I do remember life before the internet, but I was an early adopter, so that was a loooong time ago. I used my father’s University of Toronto email account to email an American friend until torfree.net came on the scene. Then someone, I forget who, got in touch with me about writing for Bell Canada’s new Sympatico website, and I wrote a few articles. I think around then — I can’t remember if before or during — I got my own paid email account with my dial-up account.
Hmmm. I don’t recall how I connected to my father’s email or my torfree email. I must’ve had some sort of dial-up! Oh, I guess it was torfree and before that, I used Dad’s computer.
When was all this? Uh, well, maybe I should go see when torfree was launched. BRB.
Back! It was founded in 1993. So I’ve been on the internet since about then. Not surprising, really, since I’d been using computers since I was 14 — except for a brief period when it ate my essay and I went back to using the typewriter like my classmates did — yes, I’m getting to elder status — scary! Just before the car crash that sent awry my entire brain in 2000, I’d designed my own website. I was finishing up my research for Lifeliner and had begun my marketing plan although I’d drafted only three chapters. My plan included a website back when Netscape dominated and most still weren’t on the internet.
I enjoyed designing it. I was still writing database programs, so using computer coding for design was a nice change.
That all went in the trash because of two fucking drivers who just could not drive sanely. Can’t wait for autonomous cars!

• Questions on the material:
[1] In one to three sentences, explain why the writer of the account of early internet use found website design a nice change.
[2] Proceed with the account of early internet use, writing on from its last sentence.

(Collected data entries)
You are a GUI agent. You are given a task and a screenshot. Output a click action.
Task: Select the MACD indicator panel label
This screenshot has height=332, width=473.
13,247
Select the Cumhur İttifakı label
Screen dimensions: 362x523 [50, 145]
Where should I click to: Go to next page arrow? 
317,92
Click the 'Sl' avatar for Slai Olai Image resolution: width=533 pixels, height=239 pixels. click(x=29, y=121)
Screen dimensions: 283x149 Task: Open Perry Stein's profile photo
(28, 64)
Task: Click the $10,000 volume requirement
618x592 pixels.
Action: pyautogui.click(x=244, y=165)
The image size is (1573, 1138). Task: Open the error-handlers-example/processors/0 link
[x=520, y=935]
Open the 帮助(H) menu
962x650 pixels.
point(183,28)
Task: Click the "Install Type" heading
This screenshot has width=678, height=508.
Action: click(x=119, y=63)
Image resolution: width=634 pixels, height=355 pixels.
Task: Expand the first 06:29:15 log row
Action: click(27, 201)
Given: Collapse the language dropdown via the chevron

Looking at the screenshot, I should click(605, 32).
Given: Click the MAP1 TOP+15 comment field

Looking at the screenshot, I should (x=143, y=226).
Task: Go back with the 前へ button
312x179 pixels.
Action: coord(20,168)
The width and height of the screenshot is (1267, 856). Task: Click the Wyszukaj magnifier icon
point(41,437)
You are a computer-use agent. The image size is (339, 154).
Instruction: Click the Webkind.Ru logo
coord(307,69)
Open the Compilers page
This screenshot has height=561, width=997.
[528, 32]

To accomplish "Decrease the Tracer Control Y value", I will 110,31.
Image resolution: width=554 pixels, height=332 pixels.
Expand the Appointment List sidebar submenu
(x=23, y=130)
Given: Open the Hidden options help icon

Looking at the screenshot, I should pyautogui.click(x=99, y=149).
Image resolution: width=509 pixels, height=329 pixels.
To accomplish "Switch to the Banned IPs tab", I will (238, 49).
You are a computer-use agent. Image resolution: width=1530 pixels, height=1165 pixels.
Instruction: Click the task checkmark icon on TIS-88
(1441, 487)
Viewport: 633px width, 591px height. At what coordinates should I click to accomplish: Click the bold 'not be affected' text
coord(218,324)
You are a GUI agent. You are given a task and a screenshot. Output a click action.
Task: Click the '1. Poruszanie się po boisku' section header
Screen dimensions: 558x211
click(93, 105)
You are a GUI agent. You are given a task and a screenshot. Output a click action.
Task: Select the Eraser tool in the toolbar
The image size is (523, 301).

• Exercise answers:
[1] The writer was still writing database programs at the time. Using computer coding for design therefore made a nice change from that work.

[2]
Seven years later, with the help of a fellow church member who’d been teaching me and leading the running of the church’s website, I used WordPress to launch my own site again. I also joined Facebook. Two years earlier I’d joined Flickr when I regained some photography skill and I’d begun a blog on blogspot to write something, anything, to breathe again. Under the anonymity demanded by the car crash-related insurance suits, I connected to people on those sites. The year I began my blog was also the same year I finally found real help to heal my injured neurons. Two years of Googling finally netted a result! But while I searched for treatment, I’d found a traumatic brain injury community online whose writings helped me understand, manage, and navigate life with brain injury.
In real life, I’d not been referred to low-intensity laser therapy to heal my whiplash and shoulder strains in 2000 even though it had been around for a decade by then.
In real life, family and friends deserted me and the governments they voted for and hospitals they worked in cut me from neurorehab then later community care because “budgets,” “timelines” that exist only in some beancounter’s head as being realistic, and “taxpayers need tax cuts.” (How are those tax cuts helping you all now that the pandemic has you joining me in health care hell?)
In real life, no one — no doctor, no highly educated family member or friend — was willing nor tried to use their networks and keep asking around to find permanently healing treatments for my brain injury. The closest was my physiatrist who referred me to the psychologist who gave me almost weekly in-clinic audiovisual entrainment sessions. But those didn’t effect permanent healing nor was powerful enough to heal my whole-brain diffuse axonal injury. (The at-home device allows for daily treatments, which is more effective than weekly, and for managing the bumps of life.)
I was referred to low-intensity laser therapy 13 years after my injury. So despite it changing my health dramatically, it came too late to prevent chronic conditions set up by not fully healed muscle injuries. (It’s now called photobiomodulation therapy and is the biggest game changer for my heart. Brain injury affects the brain’s ability to control the heart. This therapy substantially healed that, and home treatments, along with gamma brainwave enhancement, keeps healing it.)
In short, life before the internet was filled with possibilities as I strode excitedly into my future but would’ve left me permanently injured and as a result prematurely dead after my brain injury.
You need a really wide network, which only the internet can provide, to find unselfish humans willing to help you heal.